**What you will do**: Restate every record exactly, with nothing skipped.

Recorded data

--- --- ---

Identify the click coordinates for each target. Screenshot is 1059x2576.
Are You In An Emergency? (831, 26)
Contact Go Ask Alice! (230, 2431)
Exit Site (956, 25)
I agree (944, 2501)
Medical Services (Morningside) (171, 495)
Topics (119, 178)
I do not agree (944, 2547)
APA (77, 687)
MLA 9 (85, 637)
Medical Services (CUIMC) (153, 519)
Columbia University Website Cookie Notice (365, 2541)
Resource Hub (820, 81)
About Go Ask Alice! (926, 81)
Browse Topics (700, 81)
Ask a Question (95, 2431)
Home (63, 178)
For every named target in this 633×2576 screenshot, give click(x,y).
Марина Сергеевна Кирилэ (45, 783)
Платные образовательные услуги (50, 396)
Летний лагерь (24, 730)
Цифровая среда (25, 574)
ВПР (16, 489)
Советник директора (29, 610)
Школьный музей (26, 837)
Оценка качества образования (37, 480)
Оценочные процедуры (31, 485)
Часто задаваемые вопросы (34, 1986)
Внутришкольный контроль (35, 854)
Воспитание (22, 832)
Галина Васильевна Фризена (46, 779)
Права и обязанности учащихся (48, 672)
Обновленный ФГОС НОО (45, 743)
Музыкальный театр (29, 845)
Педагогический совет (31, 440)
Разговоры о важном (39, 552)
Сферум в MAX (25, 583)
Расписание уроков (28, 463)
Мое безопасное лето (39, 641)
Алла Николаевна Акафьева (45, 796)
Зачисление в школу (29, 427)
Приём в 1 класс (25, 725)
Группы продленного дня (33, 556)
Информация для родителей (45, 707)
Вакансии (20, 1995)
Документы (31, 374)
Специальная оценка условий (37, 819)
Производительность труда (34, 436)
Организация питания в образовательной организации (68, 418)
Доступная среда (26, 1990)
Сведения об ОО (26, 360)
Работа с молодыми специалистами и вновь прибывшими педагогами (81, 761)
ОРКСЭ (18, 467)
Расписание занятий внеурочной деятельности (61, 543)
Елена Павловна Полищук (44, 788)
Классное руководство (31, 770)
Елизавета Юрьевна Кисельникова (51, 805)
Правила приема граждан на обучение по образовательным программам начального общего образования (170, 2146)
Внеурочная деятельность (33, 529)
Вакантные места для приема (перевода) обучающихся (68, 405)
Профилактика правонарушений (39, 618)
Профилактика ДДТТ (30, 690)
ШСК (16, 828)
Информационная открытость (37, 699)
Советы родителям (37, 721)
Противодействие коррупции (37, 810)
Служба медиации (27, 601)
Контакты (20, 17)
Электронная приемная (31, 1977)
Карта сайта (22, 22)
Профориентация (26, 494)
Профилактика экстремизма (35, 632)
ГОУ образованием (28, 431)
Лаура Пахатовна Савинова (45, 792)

--- --- ---

**Response box**:
Identify the click coordinates for each target. Screenshot is 1059x2576.
Are You In An Emergency? (831, 26)
Contact Go Ask Alice! (230, 2431)
Exit Site (956, 25)
I agree (944, 2501)
Medical Services (Morningside) (171, 495)
Topics (119, 178)
I do not agree (944, 2547)
APA (77, 687)
MLA 9 (85, 637)
Medical Services (CUIMC) (153, 519)
Columbia University Website Cookie Notice (365, 2541)
Resource Hub (820, 81)
About Go Ask Alice! (926, 81)
Browse Topics (700, 81)
Ask a Question (95, 2431)
Home (63, 178)
For every named target in this 633×2576 screenshot, give click(x,y).
Марина Сергеевна Кирилэ (45, 783)
Платные образовательные услуги (50, 396)
Летний лагерь (24, 730)
Цифровая среда (25, 574)
ВПР (16, 489)
Советник директора (29, 610)
Школьный музей (26, 837)
Оценка качества образования (37, 480)
Оценочные процедуры (31, 485)
Часто задаваемые вопросы (34, 1986)
Внутришкольный контроль (35, 854)
Воспитание (22, 832)
Галина Васильевна Фризена (46, 779)
Права и обязанности учащихся (48, 672)
Обновленный ФГОС НОО (45, 743)
Музыкальный театр (29, 845)
Педагогический совет (31, 440)
Разговоры о важном (39, 552)
Сферум в MAX (25, 583)
Расписание уроков (28, 463)
Мое безопасное лето (39, 641)
Алла Николаевна Акафьева (45, 796)
Зачисление в школу (29, 427)
Приём в 1 класс (25, 725)
Группы продленного дня (33, 556)
Информация для родителей (45, 707)
Вакансии (20, 1995)
Документы (31, 374)
Специальная оценка условий (37, 819)
Производительность труда (34, 436)
Организация питания в образовательной организации (68, 418)
Доступная среда (26, 1990)
Сведения об ОО (26, 360)
Работа с молодыми специалистами и вновь прибывшими педагогами (81, 761)
ОРКСЭ (18, 467)
Расписание занятий внеурочной деятельности (61, 543)
Елена Павловна Полищук (44, 788)
Классное руководство (31, 770)
Елизавета Юрьевна Кисельникова (51, 805)
Правила приема граждан на обучение по образовательным программам начального общего образования (170, 2146)
Внеурочная деятельность (33, 529)
Вакантные места для приема (перевода) обучающихся (68, 405)
Профилактика правонарушений (39, 618)
Профилактика ДДТТ (30, 690)
ШСК (16, 828)
Информационная открытость (37, 699)
Советы родителям (37, 721)
Противодействие коррупции (37, 810)
Служба медиации (27, 601)
Контакты (20, 17)
Электронная приемная (31, 1977)
Карта сайта (22, 22)
Профориентация (26, 494)
Профилактика экстремизма (35, 632)
ГОУ образованием (28, 431)
Лаура Пахатовна Савинова (45, 792)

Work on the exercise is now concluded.